(ИСХОДНЫЙ ТЕКСТ):
########################################

Курорты в широком смысле этого слова, как и романы на них, – «жизнь за кулисами». О том, что такое во время отдыха происходит, все знают, но никто не спешит своим любовным достоянием хвастаться. Скорее, делают наоборот: о любовных похождениях во время отдыха пытаются забыть сразу по возвращении домой, чтобы жить так, будто никогда ничего такого не бывало.
На сцене, в свете рампы, всегда разыгрывается спектакль добропорядочной жизни, потому что априори только она одна заслуживает одобрительные аплодисменты общества. Но, как доказано не одним поколением человечества, источником вдохновения и толчком к творчеству чаще всего становятся именно «закулисные» чувства и эмоции. Поэтому нет ничего удивительного, что многие писатели переживали курортные романы или любовные приключения во время отдыха. И нет ничего удивительного в том, что они предпочли о них не вспоминать — ни в письмах, ни в дневниках. Но позволяли себе сублимировать эмоции в творчество.

########################################

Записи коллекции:
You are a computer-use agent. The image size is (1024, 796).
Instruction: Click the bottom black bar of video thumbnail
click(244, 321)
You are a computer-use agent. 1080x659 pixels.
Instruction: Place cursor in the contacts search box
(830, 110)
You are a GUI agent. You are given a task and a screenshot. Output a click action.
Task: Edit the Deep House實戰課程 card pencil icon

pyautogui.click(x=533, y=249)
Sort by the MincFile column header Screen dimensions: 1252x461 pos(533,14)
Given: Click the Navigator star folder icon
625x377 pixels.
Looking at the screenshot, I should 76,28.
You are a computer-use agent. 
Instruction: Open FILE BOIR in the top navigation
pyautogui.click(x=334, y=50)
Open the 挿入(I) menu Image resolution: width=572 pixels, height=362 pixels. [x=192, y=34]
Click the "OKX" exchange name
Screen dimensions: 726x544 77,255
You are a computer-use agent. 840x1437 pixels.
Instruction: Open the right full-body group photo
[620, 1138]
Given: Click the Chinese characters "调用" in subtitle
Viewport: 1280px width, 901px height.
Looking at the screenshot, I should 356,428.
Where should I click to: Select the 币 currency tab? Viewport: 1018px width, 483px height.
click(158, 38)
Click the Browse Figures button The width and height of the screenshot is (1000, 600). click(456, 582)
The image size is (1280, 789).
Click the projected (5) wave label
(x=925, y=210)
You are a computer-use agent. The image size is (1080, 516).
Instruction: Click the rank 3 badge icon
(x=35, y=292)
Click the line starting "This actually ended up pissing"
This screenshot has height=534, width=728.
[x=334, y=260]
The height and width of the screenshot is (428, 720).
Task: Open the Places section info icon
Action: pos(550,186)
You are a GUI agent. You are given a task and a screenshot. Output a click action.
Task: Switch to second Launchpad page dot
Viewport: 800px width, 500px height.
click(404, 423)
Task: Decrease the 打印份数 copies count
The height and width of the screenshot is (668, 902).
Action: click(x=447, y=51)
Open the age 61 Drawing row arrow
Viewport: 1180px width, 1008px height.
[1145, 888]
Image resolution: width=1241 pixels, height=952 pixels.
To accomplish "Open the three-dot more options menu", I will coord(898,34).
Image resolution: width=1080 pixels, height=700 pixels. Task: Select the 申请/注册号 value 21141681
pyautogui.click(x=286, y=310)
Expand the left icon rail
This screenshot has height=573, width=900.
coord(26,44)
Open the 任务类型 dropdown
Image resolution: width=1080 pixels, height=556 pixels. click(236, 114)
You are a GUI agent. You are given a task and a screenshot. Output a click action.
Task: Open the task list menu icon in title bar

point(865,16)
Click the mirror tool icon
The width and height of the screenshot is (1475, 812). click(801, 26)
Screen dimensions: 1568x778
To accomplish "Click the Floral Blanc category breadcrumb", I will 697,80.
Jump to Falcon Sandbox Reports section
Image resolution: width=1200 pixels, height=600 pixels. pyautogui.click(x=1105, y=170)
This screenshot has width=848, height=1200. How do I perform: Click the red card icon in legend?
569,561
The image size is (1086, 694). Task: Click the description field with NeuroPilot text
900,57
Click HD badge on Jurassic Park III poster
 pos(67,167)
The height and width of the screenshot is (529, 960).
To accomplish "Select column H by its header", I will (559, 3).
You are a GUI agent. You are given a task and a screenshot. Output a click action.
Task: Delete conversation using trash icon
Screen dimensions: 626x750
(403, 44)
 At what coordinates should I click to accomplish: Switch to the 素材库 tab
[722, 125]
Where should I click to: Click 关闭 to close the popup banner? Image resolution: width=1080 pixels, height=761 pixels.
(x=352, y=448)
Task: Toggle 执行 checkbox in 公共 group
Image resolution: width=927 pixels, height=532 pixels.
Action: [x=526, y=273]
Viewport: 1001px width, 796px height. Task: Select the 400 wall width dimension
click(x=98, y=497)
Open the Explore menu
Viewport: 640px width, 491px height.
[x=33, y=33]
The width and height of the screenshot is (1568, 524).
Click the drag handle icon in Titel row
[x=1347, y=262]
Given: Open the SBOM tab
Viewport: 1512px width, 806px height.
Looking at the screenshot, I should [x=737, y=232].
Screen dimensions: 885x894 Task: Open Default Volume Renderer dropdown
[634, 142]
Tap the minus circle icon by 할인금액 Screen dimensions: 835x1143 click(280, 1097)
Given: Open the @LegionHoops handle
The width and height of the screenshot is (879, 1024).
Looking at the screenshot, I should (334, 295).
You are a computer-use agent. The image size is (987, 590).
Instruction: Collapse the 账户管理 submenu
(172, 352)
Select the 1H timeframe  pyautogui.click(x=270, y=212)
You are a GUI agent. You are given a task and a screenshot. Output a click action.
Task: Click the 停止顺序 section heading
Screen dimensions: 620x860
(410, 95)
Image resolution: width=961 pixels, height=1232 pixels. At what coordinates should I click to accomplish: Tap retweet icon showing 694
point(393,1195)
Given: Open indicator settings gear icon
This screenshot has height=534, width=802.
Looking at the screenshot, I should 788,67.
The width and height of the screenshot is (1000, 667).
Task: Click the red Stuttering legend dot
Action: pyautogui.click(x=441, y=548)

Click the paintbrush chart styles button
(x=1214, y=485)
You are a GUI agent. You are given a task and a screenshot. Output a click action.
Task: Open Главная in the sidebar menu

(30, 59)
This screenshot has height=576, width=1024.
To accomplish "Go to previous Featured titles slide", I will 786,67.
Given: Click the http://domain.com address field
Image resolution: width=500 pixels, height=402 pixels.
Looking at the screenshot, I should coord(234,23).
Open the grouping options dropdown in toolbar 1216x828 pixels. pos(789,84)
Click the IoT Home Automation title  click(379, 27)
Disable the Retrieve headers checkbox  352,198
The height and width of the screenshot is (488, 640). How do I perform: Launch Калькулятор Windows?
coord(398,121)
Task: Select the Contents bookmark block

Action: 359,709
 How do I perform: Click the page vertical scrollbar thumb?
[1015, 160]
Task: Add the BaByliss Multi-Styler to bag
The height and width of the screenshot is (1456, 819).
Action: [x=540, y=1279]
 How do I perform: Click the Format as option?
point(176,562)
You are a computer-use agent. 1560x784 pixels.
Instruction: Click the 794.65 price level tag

########################################

(ЧТО СДЕЛАТЬ): Что, по словам исходного текста, чаще всего становится источником вдохновения и толчком к творчеству?

(ОТВЕТ): «Закулисные» чувства и эмоции.